Goal of the exercise: Copy out each of the following records word for word, keeping every line as it stands.

Extracted records:

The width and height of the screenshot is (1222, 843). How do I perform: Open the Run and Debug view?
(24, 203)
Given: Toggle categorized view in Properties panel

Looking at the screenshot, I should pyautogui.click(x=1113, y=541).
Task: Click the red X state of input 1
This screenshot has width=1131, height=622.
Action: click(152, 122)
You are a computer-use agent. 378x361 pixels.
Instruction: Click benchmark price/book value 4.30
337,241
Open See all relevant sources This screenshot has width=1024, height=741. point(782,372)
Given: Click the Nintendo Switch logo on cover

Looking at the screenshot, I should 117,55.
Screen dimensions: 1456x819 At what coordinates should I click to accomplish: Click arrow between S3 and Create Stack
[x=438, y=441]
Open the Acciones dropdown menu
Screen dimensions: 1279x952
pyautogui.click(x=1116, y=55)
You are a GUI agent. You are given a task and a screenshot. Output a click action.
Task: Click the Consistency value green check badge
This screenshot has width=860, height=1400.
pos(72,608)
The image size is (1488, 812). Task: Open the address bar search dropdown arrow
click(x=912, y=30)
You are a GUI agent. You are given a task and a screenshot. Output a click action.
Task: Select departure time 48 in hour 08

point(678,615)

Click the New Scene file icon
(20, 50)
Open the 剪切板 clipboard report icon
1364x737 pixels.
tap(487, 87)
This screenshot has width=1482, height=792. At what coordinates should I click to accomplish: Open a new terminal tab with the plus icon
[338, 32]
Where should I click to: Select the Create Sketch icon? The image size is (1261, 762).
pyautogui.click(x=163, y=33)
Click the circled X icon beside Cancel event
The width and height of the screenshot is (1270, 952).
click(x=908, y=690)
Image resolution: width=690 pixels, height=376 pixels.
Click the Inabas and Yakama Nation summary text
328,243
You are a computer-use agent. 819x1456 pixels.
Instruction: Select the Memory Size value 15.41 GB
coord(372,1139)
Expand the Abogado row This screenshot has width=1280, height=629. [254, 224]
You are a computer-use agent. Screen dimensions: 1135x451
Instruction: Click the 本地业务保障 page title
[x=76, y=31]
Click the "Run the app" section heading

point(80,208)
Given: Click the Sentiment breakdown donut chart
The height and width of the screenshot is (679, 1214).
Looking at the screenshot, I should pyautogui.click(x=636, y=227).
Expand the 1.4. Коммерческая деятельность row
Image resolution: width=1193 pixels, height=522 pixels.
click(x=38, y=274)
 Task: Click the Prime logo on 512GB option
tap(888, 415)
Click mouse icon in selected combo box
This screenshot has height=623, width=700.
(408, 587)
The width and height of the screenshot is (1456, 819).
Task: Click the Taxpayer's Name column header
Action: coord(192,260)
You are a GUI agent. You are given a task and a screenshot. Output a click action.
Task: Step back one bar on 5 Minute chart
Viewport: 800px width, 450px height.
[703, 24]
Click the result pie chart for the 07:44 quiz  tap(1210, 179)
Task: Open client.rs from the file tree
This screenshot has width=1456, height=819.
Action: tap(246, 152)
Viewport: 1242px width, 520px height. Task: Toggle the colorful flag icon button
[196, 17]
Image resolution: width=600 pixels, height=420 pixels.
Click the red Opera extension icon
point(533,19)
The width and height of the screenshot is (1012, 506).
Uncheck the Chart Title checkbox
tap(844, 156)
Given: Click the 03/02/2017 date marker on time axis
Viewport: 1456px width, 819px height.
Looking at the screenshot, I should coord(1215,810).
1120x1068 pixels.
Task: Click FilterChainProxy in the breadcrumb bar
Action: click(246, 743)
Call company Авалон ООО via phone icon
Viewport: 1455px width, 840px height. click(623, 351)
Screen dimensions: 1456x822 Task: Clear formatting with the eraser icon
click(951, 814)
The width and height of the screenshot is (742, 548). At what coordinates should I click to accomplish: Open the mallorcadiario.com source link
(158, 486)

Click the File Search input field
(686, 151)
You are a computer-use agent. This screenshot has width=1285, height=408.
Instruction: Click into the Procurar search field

Answer to this task:
The width and height of the screenshot is (1222, 843). How do I perform: Open the Run and Debug view?
(24, 203)
Given: Toggle categorized view in Properties panel

Looking at the screenshot, I should pyautogui.click(x=1113, y=541).
Task: Click the red X state of input 1
This screenshot has width=1131, height=622.
Action: click(152, 122)
You are a computer-use agent. 378x361 pixels.
Instruction: Click benchmark price/book value 4.30
337,241
Open See all relevant sources This screenshot has width=1024, height=741. point(782,372)
Given: Click the Nintendo Switch logo on cover

Looking at the screenshot, I should 117,55.
Screen dimensions: 1456x819 At what coordinates should I click to accomplish: Click arrow between S3 and Create Stack
[x=438, y=441]
Open the Acciones dropdown menu
Screen dimensions: 1279x952
pyautogui.click(x=1116, y=55)
You are a GUI agent. You are given a task and a screenshot. Output a click action.
Task: Click the Consistency value green check badge
This screenshot has width=860, height=1400.
pos(72,608)
The image size is (1488, 812). Task: Open the address bar search dropdown arrow
click(x=912, y=30)
You are a GUI agent. You are given a task and a screenshot. Output a click action.
Task: Select departure time 48 in hour 08

point(678,615)

Click the New Scene file icon
(20, 50)
Open the 剪切板 clipboard report icon
1364x737 pixels.
tap(487, 87)
This screenshot has width=1482, height=792. At what coordinates should I click to accomplish: Open a new terminal tab with the plus icon
[338, 32]
Where should I click to: Select the Create Sketch icon? The image size is (1261, 762).
pyautogui.click(x=163, y=33)
Click the circled X icon beside Cancel event
The width and height of the screenshot is (1270, 952).
click(x=908, y=690)
Image resolution: width=690 pixels, height=376 pixels.
Click the Inabas and Yakama Nation summary text
328,243
You are a computer-use agent. 819x1456 pixels.
Instruction: Select the Memory Size value 15.41 GB
coord(372,1139)
Expand the Abogado row This screenshot has width=1280, height=629. [254, 224]
You are a computer-use agent. Screen dimensions: 1135x451
Instruction: Click the 本地业务保障 page title
[x=76, y=31]
Click the "Run the app" section heading

point(80,208)
Given: Click the Sentiment breakdown donut chart
The height and width of the screenshot is (679, 1214).
Looking at the screenshot, I should pyautogui.click(x=636, y=227).
Expand the 1.4. Коммерческая деятельность row
Image resolution: width=1193 pixels, height=522 pixels.
click(x=38, y=274)
 Task: Click the Prime logo on 512GB option
tap(888, 415)
Click mouse icon in selected combo box
This screenshot has height=623, width=700.
(408, 587)
The width and height of the screenshot is (1456, 819).
Task: Click the Taxpayer's Name column header
Action: coord(192,260)
You are a GUI agent. You are given a task and a screenshot. Output a click action.
Task: Step back one bar on 5 Minute chart
Viewport: 800px width, 450px height.
[703, 24]
Click the result pie chart for the 07:44 quiz  tap(1210, 179)
Task: Open client.rs from the file tree
This screenshot has width=1456, height=819.
Action: tap(246, 152)
Viewport: 1242px width, 520px height. Task: Toggle the colorful flag icon button
[196, 17]
Image resolution: width=600 pixels, height=420 pixels.
Click the red Opera extension icon
point(533,19)
The width and height of the screenshot is (1012, 506).
Uncheck the Chart Title checkbox
tap(844, 156)
Given: Click the 03/02/2017 date marker on time axis
Viewport: 1456px width, 819px height.
Looking at the screenshot, I should coord(1215,810).
1120x1068 pixels.
Task: Click FilterChainProxy in the breadcrumb bar
Action: click(246, 743)
Call company Авалон ООО via phone icon
Viewport: 1455px width, 840px height. click(623, 351)
Screen dimensions: 1456x822 Task: Clear formatting with the eraser icon
click(951, 814)
The width and height of the screenshot is (742, 548). At what coordinates should I click to accomplish: Open the mallorcadiario.com source link
(158, 486)

Click the File Search input field
(686, 151)
You are a computer-use agent. This screenshot has width=1285, height=408.
Instruction: Click into the Procurar search field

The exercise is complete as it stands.